5.2 The Digital Waiting Room
- A minimalist landing page with only: a serif logotype, a photograph of an empty, beautifully lit rack, and a field: “Be the first to know when the edit arrives.”
- Email autoresponder: no discounts, no hype. “Thank you for your patience. Taste cannot be rushed.”

5.3 The Client Profile System
- Even before the store exists, every “Register Curiosity” entry is manually read and tagged in a private CRM (e.g., Notion, then migrating to LuxCRM).
- Founder sends 5‑10 personalised, handwritten‑style emails per week to high‑potential registrants: “I saw you collect Ivorian art. Have you encountered the textile work of [Designer X]? I’m bringing in three of his pieces next month. May I send you photographs?”

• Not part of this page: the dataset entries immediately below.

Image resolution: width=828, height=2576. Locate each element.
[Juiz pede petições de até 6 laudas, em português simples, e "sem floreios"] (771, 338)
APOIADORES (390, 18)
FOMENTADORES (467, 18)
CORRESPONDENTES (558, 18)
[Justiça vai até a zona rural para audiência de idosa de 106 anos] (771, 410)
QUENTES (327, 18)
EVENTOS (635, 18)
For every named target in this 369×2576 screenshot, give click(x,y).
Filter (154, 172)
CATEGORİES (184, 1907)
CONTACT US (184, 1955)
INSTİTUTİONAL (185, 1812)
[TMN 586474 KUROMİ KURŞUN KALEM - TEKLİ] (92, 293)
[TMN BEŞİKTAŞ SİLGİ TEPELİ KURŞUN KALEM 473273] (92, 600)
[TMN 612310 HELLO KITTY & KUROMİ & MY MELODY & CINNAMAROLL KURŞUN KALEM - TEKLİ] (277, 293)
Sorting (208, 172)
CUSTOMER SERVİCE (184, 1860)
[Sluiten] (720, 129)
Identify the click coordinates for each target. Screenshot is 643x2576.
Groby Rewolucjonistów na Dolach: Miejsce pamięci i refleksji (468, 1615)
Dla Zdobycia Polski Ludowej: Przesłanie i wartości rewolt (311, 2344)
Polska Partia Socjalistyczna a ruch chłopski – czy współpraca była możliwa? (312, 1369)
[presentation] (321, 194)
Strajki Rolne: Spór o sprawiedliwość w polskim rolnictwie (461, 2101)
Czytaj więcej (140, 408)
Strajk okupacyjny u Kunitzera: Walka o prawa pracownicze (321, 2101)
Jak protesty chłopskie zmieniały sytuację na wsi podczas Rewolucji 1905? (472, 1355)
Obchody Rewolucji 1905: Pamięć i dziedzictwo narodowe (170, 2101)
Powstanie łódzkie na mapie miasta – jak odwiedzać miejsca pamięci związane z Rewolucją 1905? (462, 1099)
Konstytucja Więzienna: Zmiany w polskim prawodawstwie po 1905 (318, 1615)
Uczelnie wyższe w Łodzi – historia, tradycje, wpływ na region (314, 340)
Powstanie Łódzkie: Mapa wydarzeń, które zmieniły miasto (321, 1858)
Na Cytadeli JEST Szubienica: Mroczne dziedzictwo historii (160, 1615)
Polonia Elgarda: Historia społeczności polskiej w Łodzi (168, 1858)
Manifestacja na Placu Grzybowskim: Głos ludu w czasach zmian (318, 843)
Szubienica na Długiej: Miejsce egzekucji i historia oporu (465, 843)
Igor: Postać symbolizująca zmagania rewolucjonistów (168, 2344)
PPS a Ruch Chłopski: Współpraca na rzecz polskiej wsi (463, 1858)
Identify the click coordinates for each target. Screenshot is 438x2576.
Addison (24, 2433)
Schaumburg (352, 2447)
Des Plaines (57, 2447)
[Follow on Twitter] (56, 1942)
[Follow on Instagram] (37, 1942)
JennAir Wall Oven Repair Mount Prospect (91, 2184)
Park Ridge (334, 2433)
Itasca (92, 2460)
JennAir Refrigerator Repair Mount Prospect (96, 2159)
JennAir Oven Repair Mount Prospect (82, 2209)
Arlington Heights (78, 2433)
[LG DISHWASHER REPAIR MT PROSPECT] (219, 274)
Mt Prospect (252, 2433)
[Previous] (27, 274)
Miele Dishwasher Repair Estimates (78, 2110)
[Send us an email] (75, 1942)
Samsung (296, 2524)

6. Phase 1 Milestones & Success Metrics

Week Milestone Success Signal
W-12 Founder’s personal Instagram live 1,000+ organic followers; >5% engagement rate
W-10 First seed pieces delivered to stylists Confidential
W-8 Partnership meeting with Coronation Capital Expression of interest secured
W-6 First social sighting of seeded piece Minimum 3 DMs to founder: “Where can I buy this?”
W-4 Launch of “Register Curiosity” landing page 200+ email captures, 20% complete style profile
W-2 Placement at The George suite Verbal confirmation from hotel GM
W-0 Exclusive press preview One committed feature story

PHASE 1 PHILOSOPHY IN ONE SENTENCE:
We do not announce our arrival; we make our absence feel conspicuous.